Sun then said it has not decided to what extent Ctrip will stick with that pattern. And the statement itself suggests that Ctrip may bide its time to see how market conditions change in the segments it is interested in penetrating further.
Ctrip continues to bet on the growth of outbound travel. About 120 million Chinese tourists went abroad in 2016, and Ctrip forecasts an 11 percent-a-year compound annual growth rate for that metric, which it believes it will benefit from.
To cater to overseas travel, the flagship online travel agency has added new products and services in 2016, such as online travel guides to destinations, parking reservations at select airports, and currency exchange services. It also made investments in Mandarin-speaking “destination services” abroad such as a tour guide company and a car service provider.
Ctrip has also been innovating in other products, it says. One of its key initiatives has been to enable dynamic group tours, representing 300 percent year-over-year growth. It pools together individuals into groups and offers help from local experts. More than 10 million individual travelers signed up for this service in 2016.
Package tours are also a fast-growing product for the company thanks to new experiential themes. “We’ve seen more and more Chinese outbound travelers participating in thematic tours, such as skiing, studying, and medical tourism,” said Cindy Wang, chief financial officer. On the latter, health care trips grew over 500 percent year-over-year, she said.
While Ctrip has had a basic emergency service since 2011, it has in the past year rolled out an emergency response team that is able to locate and help customers in natural disasters and other crises.

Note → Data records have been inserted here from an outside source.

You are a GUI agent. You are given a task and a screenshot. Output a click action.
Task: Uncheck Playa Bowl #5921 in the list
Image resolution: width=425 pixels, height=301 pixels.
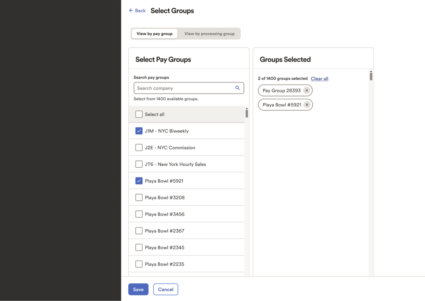[139, 181]
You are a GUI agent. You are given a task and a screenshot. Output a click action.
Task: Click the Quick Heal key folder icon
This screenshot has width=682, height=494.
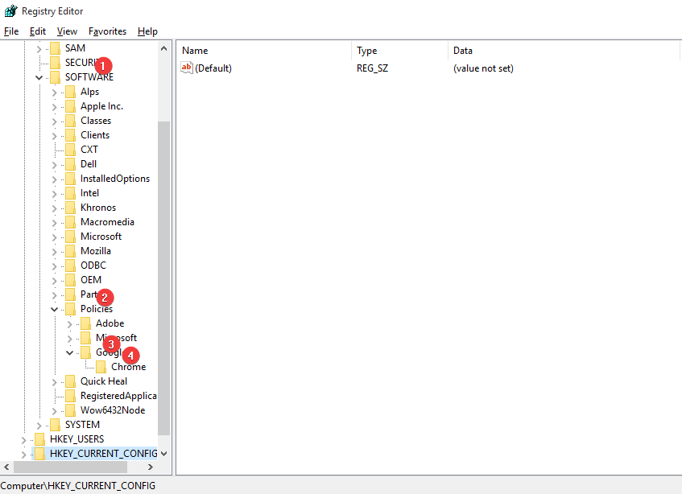point(71,381)
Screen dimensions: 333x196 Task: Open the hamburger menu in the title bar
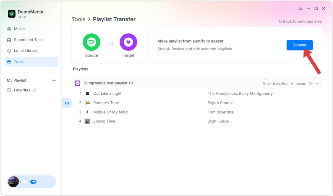300,8
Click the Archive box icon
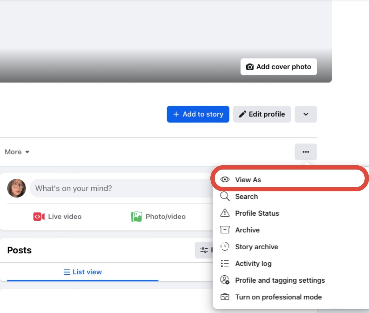369x313 pixels. pos(225,230)
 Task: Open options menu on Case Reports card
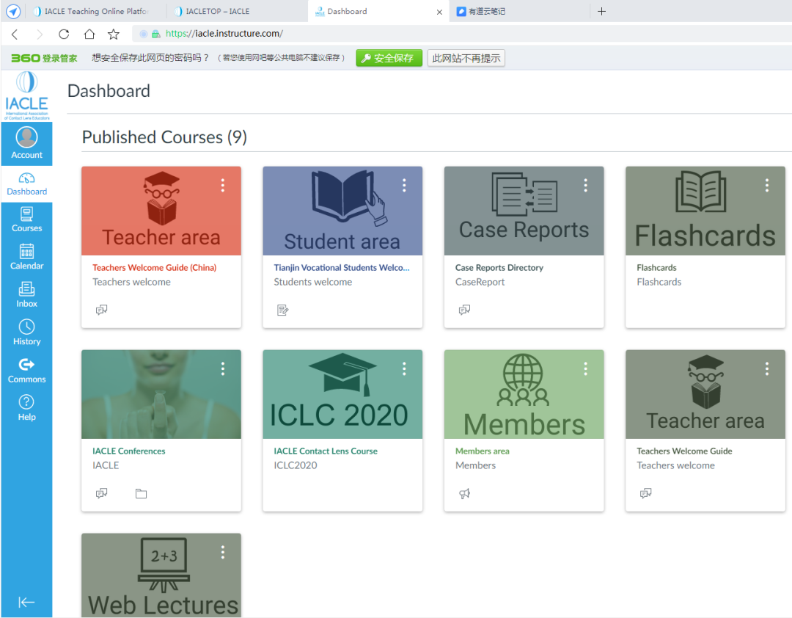pyautogui.click(x=585, y=186)
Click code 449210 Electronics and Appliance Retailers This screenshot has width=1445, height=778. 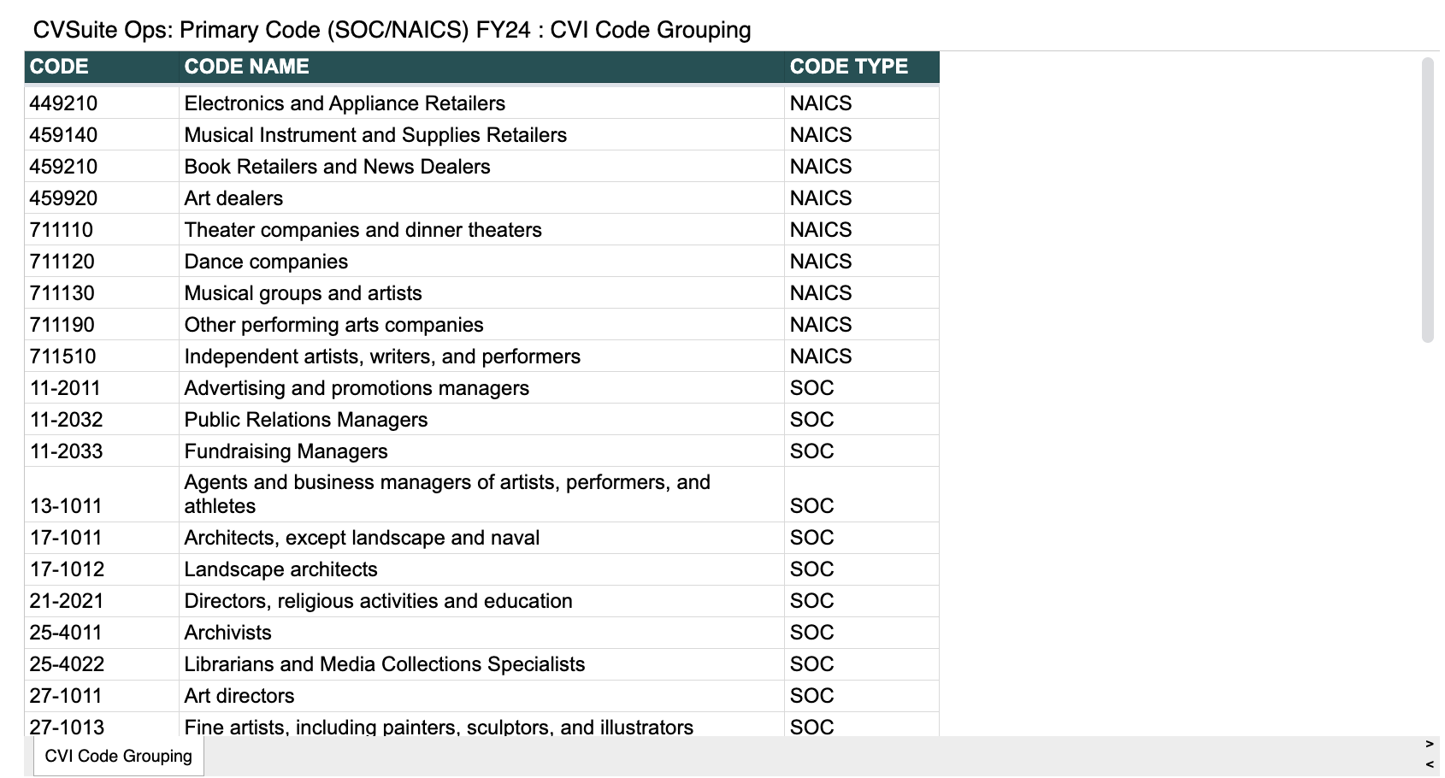tap(56, 103)
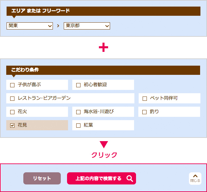Click the magnifying glass search icon

pyautogui.click(x=130, y=179)
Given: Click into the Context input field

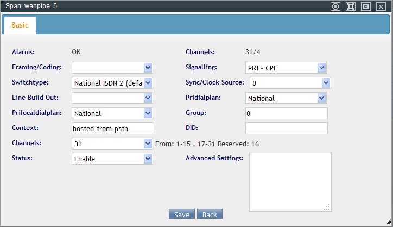Looking at the screenshot, I should click(113, 128).
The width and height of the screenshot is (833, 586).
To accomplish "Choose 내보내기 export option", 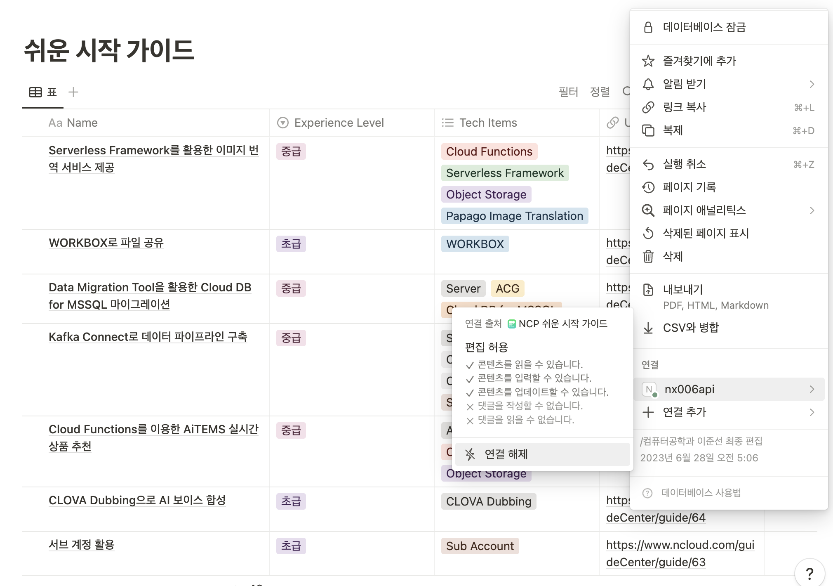I will coord(683,290).
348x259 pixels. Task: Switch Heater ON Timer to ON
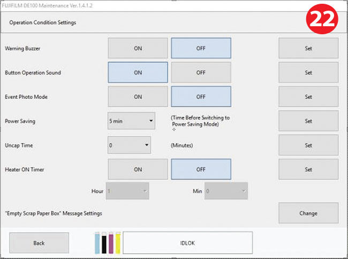[x=138, y=170]
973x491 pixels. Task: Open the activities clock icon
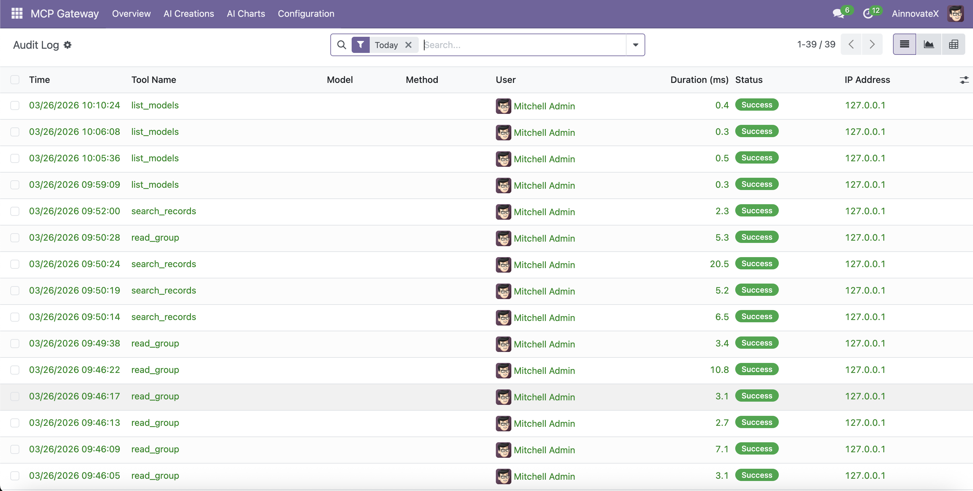pyautogui.click(x=868, y=14)
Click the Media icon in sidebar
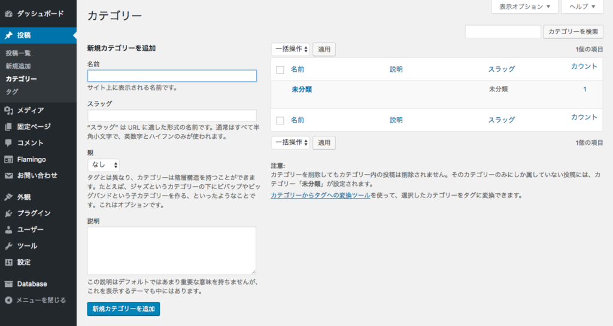Screen dimensions: 613x326 8,110
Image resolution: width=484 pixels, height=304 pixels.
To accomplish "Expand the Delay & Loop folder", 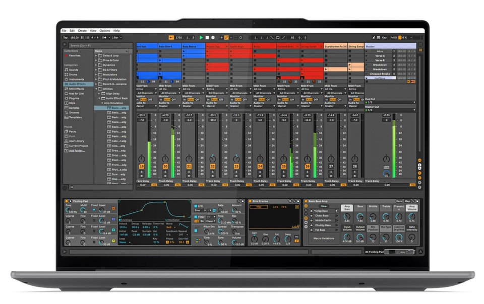I will [96, 55].
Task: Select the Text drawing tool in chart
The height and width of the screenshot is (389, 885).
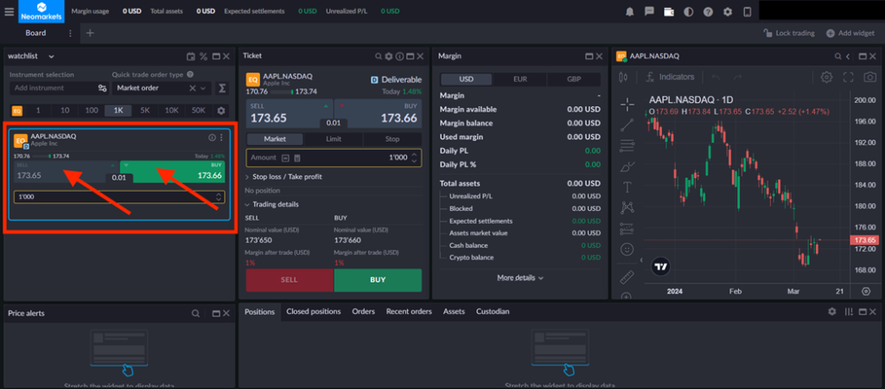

The company has also been mimicking some of Booking.com’s and Expedia’s back-end services for hoteliers by adding tools for marketing, customer service, data analysis, and rate-setting.
James Liang, executive chairman, noted that the company continues to do on the unglamorous but vital work of converting more website visitors into buyers, particularly of hotel stays. In 2016, its accommodation reservation revenues were $1.1 billion, representing a 58 percent increase from 2015 and 37 percent of the total revenues in 2016.
As a side note: In 2014, Priceline Group invested about $500 million in Ctrip and it now has the option to buy as much as 15 percent of Ctrip’s outstanding shares.